Vascular endothelial growth factor-A and drug level in serum and human breast milk of a lactating woman after intravitreal injection of ranibizumab: a case report
Jiaxuan Zhang, Bojia Niu, Yu Wang, Yiwei Li, Qi Wang, Ying Xiao

TL;DR
This case report examines how ranibizumab, an anti-VEGF drug, appears in the blood and breast milk of a nursing woman after an eye injection.
Contribution
The study provides new data on ranibizumab and VEGF-A levels in serum and breast milk after intravitreal injection in a lactating woman.
Findings
Ranibizumab levels peaked in serum and breast milk one day after injection.
VEGF-A levels in serum remained low, while breast milk levels decreased then increased.

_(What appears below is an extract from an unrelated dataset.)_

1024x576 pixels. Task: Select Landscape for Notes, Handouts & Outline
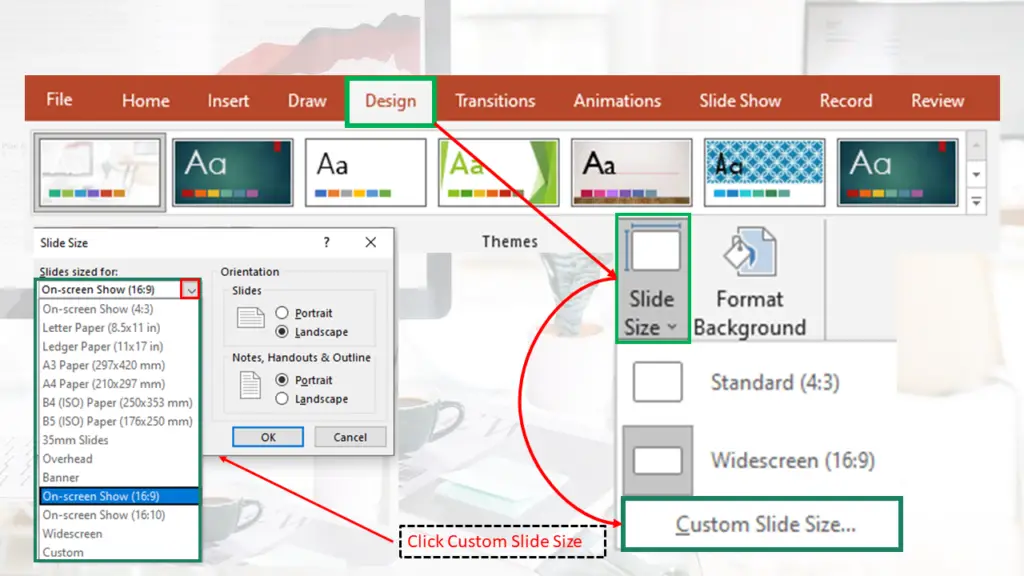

Systemic exposure to ranibizumab occurred, but infant safety implications remain unclear.
Abstract
Evidence on the excretion of anti-VEGF drugs in human breast milk was very limited. Here we investigated the level of VEGF-A protein and free drug concentration of ranibizumab in serum and breast milk following intravitreal injection of ranibizumab in a young woman suffering from branch retinal vein occlusion (BRVO). A 30-year-old female, who was nursing her six-month-old son, was treated by intravitreal injection of ranibizumab (IVR) for cystoid macular edema owing to BRVO of her right eye. Serum and breast milk samples were collected before and within 4 weeks after injection. Levels of VEGF-A and free ranibizumab were evaluated in all the samples by the enzyme-linked immunosorbent assay (ELISA). Ranibizumab concentration in both serum and breast milk increased rapidly on day one, with ranibizumab level in serum peaked at 15.35 ng/mL and ranibizumab level in breast milk peaked at 3.14…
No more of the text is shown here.